Robinson Crusoe, el protagonista de la novela de Daniel Defoe, está inspirado en un personaje que realmente existió. Este noble náufrago, al encontrase solo en la actualmente malograda isla Robinson Crusoe, en el archipiélago Juan Fernández, a 700 kilómetros de las costas chilenas, no tiene más remedio que recurrir a todo aquello que está a su alcance para convertir el medio en el que se encuentra en un entorno habitable. Utiliza los restos del barco naufragado que van apareciendo poco a poco a lo largo de la playa, arrojados por el mar; pero también se abastece de todo aquello que la naturaleza le brinda y, manipulándolo, va produciendo manualmente desde objetos y herramientas hasta su propia casa-refugio, o una chalupa con la que intentar volver a la ‘civilización’.
Tomás Maldonado afirma que esta particular circunstancia de fuerza mayor convierte a Robinson Crusoe, un noble escocés de su tiempo, en un hombre que piensa de una determinada manera, por encima de todo convencionalismo propio de su época: su obsesión es siempre la utilidad de todo aquello que produce, más allá de cualquier juicio ético o estético.
Robinson Crusoe lo hubiera tenido más fácil para permanecer en mejores condiciones en la isla, pero también para poder salir con éxito de ella, si hubiera podido disponer de una serie de herramientas, utensilios y productos que le permitieran, con su ingenio utilitarista, aprovechar mucho mejor las sobras del naufragio y abastecerse de todo aquello que el medio le ofrecía. Clavos, tornillos, arandelas, cuerdas, sierras, martillos o cables, como los que venden en las ferreterías; pinturas, barnices, lijas, fibras o disolventes, como los comercializados en las droguerías; agujas, hilos, cintas, telas, corchetes, botones o imperdibles, como los que encontramos en las mercerías.
En nuestra actual coyuntura económica, no nos queda más remedio que agudizar nuestro ingenio y, cual modernos robinsones, dotarnos de buenas herramientas y productos para sacar partido de lo que tenemos en nuestras casas y edificios, pero también para reparar lo que, indefectiblemente, se nos va estropeando.
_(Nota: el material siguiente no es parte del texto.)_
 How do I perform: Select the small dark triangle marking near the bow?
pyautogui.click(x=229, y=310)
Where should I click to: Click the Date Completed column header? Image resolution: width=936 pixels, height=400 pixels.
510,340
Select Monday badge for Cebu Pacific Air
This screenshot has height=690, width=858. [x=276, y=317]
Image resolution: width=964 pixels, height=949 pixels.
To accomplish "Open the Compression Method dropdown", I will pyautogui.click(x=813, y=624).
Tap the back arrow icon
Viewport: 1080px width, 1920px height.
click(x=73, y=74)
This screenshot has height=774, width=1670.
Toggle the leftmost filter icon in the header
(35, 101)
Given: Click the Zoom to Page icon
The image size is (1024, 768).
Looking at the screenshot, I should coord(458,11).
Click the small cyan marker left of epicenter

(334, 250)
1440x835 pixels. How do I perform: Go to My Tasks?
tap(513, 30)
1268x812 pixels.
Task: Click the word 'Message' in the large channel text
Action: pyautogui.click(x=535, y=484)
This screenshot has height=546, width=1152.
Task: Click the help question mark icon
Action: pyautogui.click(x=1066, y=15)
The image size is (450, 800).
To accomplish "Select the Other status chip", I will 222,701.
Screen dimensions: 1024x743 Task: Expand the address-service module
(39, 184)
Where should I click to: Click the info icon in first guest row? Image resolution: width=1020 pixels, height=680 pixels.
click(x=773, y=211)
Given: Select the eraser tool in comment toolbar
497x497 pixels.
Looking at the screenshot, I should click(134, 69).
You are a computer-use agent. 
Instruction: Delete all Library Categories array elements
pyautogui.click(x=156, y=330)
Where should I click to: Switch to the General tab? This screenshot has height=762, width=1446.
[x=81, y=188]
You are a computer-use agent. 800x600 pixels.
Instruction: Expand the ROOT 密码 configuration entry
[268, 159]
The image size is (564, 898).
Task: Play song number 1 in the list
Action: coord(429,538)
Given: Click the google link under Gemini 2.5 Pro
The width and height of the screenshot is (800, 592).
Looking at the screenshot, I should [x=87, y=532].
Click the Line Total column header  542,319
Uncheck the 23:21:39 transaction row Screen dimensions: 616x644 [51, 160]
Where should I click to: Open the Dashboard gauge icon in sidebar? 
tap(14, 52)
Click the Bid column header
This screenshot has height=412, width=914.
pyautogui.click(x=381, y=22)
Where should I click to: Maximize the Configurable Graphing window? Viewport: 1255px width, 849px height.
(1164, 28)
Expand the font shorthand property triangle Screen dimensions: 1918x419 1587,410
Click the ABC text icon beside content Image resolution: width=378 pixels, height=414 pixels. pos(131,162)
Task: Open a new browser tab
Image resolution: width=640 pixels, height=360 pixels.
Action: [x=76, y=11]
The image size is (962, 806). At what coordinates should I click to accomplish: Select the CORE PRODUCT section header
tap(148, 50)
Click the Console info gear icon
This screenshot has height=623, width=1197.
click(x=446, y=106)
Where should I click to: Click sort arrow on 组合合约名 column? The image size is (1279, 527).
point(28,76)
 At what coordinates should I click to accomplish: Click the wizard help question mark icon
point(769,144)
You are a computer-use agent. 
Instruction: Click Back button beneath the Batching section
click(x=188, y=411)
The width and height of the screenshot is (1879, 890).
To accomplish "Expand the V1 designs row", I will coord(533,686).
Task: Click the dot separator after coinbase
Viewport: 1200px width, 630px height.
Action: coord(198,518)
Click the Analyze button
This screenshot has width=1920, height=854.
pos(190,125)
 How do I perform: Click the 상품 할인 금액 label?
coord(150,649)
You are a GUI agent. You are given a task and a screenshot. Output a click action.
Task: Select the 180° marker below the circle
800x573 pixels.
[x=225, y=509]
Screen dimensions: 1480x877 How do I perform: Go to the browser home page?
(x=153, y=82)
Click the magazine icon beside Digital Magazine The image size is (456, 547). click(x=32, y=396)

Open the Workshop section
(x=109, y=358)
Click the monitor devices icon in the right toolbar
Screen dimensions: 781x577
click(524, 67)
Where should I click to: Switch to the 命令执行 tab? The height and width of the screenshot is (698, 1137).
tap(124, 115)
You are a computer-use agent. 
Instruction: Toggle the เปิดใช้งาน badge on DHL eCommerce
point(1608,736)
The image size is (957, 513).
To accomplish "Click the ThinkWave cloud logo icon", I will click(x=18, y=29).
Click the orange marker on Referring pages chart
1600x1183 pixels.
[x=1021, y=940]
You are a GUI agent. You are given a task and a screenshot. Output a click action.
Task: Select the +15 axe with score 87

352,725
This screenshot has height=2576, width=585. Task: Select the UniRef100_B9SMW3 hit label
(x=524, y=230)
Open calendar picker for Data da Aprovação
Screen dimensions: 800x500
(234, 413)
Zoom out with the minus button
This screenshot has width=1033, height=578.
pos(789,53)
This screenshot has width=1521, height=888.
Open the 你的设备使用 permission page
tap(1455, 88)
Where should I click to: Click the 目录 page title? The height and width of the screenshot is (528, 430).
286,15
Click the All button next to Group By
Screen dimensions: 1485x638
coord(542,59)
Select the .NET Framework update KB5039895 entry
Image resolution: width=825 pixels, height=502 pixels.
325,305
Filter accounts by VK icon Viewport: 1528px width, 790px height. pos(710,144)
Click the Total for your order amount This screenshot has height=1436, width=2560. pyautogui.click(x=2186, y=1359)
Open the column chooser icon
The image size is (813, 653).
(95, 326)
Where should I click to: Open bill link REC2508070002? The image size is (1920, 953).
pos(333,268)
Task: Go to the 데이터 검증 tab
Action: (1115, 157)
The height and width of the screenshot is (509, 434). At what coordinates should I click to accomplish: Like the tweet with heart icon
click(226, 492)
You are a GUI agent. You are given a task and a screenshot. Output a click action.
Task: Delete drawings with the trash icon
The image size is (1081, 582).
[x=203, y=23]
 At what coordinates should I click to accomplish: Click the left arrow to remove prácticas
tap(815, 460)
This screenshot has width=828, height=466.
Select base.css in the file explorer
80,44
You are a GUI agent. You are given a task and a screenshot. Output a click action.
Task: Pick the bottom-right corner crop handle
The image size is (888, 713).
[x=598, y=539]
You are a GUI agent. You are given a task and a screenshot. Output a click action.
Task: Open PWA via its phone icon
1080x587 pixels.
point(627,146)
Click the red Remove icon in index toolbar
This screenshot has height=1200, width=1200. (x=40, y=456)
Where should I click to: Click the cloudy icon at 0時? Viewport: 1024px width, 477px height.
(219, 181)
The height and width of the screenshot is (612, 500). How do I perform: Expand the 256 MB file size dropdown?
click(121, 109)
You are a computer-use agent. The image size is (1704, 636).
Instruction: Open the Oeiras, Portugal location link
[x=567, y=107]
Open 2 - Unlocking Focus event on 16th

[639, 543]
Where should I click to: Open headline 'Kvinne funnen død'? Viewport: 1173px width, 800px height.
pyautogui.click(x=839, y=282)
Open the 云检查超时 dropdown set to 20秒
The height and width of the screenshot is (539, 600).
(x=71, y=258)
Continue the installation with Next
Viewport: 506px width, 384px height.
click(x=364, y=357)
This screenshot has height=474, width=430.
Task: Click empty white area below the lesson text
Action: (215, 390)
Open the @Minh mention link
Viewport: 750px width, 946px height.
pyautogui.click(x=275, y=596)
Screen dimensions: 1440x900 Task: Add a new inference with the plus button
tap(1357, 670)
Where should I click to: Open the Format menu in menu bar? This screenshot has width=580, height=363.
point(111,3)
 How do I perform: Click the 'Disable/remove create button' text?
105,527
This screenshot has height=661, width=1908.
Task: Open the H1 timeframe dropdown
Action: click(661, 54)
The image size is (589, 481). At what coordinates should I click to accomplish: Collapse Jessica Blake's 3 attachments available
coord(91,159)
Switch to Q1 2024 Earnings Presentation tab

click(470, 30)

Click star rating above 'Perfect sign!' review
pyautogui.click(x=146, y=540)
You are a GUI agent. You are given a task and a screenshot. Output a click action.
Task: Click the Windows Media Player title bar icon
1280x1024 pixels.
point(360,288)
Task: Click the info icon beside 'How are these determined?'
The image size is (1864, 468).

Hemos de ser capaces de desprendernos de convencionalismos sociales y, como náufragos contemporáneos, volver a pensar y a proyectar nuestro entorno en términos de estricta re-utilización: todo cuánto nos rodea -nuestros vestidos, libros, objetos personales, electrodomésticos y muebles-, pero también las estancias y espacios comunes de nuestras casas y todo aquello que tiene que ver con su habitabilidad y calidad espacial y funcional. Como apunta Maldonado, esta particular coyuntura de fuerza mayor nos dispone hacia un cambio de actitud proyectual, alejada de formalismos gratuitos e imágenes pre-establecidas, y claramente orientada hacia una nueva estrategia de lo útil.
Pero aún así, la sociedad no nos pone las cosas fáciles. ¿Qué diría Robinson si supiera que todos aquellos maravillosos establecimientos que nos ofrecen un sinfín de productos para que, con nuestros propios medios, podamos aprovechar lo que tenemos, reparándolo o mejorando sus prestaciones, se encuentran en vías de extinción?